Answer these questions from the 1996 Asian Classic summary:
(a) In which hotel was the tournament held?
(b) What was the winner's share?
(c) Who eliminated the defending champion John Parrott, and in which round?

--- EXTRACT TO READ ---

Asian Classic

Tournament information
- Dates: 9–15 September 1996
- Venue: Riverside Montien Hotel
- City: Bangkok
- Country: Thailand
- Organisation: WPBSA
- Format: Ranking event
- Winner's share: £40,000

Final
- Champion: Ronnie O'Sullivan (ENG)
- Runner-up: Brian Morgan (ENG)
- Score: 9–8

= 1996 Asian Classic =

The 1996 Suntory Asian Classic was a professional ranking snooker tournament that took place between 9–15 September 1996 at the Riverside Montien Hotel in Bangkok, Thailand.

Ronnie O'Sullivan won the tournament, defeating Brian Morgan 9–8 in the final. The defending champion John Parrott was eliminated by Rod Lawler in the first round.

--- LISTING ---

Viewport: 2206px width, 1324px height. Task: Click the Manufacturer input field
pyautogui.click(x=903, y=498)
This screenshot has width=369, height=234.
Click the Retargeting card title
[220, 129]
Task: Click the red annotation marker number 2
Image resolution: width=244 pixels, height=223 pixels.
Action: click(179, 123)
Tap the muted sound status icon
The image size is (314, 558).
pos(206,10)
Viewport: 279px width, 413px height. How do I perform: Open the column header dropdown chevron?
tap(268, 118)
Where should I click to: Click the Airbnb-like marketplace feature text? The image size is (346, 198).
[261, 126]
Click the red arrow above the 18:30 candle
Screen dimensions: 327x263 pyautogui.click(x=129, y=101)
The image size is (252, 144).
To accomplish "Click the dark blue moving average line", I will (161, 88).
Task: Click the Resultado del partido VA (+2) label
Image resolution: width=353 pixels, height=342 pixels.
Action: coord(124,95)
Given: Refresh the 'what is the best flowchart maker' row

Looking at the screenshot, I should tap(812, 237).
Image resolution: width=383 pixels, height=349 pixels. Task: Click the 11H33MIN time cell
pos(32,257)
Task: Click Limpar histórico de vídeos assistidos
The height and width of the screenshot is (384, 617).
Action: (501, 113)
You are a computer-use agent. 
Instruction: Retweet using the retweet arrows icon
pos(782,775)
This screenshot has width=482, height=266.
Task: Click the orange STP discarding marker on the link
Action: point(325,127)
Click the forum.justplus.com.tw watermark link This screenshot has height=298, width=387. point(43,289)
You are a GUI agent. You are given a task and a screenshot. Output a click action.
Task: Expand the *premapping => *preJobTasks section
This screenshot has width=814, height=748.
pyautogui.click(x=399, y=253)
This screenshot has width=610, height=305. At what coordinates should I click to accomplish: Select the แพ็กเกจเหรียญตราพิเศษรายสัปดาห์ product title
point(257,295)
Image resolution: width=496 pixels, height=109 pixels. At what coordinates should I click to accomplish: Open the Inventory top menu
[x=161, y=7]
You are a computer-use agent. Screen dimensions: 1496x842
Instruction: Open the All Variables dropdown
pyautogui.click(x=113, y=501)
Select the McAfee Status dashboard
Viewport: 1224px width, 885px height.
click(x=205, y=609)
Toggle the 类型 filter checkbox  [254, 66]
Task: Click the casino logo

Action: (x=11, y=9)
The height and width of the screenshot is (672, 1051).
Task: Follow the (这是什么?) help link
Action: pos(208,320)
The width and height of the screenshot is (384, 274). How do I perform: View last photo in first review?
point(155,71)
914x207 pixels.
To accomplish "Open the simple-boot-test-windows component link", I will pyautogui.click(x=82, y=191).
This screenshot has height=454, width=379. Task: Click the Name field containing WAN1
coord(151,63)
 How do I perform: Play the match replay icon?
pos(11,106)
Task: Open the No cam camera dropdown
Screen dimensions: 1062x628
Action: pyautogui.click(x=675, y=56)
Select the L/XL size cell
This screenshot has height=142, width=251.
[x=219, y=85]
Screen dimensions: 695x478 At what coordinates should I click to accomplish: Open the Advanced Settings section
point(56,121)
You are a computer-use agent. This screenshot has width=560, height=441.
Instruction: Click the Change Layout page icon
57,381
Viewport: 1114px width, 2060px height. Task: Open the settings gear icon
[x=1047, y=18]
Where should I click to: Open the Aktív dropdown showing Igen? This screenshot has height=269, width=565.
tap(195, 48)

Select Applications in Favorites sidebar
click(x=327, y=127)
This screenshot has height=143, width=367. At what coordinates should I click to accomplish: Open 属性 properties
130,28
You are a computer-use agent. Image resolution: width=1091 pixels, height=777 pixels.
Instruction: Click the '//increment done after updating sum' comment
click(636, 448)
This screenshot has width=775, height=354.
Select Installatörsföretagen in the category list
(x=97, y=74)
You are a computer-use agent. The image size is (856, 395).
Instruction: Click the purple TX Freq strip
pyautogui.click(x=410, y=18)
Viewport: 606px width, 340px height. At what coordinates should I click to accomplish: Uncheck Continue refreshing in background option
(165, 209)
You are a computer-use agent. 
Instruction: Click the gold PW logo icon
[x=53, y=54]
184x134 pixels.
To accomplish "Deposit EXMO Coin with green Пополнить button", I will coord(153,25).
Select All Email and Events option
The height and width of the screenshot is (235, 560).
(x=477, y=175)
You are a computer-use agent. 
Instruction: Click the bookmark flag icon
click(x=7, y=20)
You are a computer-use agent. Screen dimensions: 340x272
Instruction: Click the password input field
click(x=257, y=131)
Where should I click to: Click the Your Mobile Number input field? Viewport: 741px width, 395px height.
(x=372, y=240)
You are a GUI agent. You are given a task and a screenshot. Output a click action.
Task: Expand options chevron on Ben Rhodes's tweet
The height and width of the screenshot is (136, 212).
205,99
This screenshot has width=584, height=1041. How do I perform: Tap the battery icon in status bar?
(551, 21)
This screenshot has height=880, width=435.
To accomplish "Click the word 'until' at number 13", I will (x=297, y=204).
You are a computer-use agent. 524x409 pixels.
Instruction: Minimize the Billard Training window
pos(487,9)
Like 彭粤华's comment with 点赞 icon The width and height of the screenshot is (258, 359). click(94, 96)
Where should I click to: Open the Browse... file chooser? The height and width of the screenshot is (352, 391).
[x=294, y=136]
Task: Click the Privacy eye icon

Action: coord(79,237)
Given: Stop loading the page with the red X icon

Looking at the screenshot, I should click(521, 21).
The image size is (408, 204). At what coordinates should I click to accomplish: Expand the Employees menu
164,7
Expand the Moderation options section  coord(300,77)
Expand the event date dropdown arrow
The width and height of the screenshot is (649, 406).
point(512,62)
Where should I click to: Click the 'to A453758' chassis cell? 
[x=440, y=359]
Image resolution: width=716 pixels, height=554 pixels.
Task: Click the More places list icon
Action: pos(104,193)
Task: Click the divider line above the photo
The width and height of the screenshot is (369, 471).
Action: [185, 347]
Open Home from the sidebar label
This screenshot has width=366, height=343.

---

PROBLEM SOLUTION:
(a) The Riverside Montien Hotel
(b) £40,000
(c) Rod Lawler, in the first round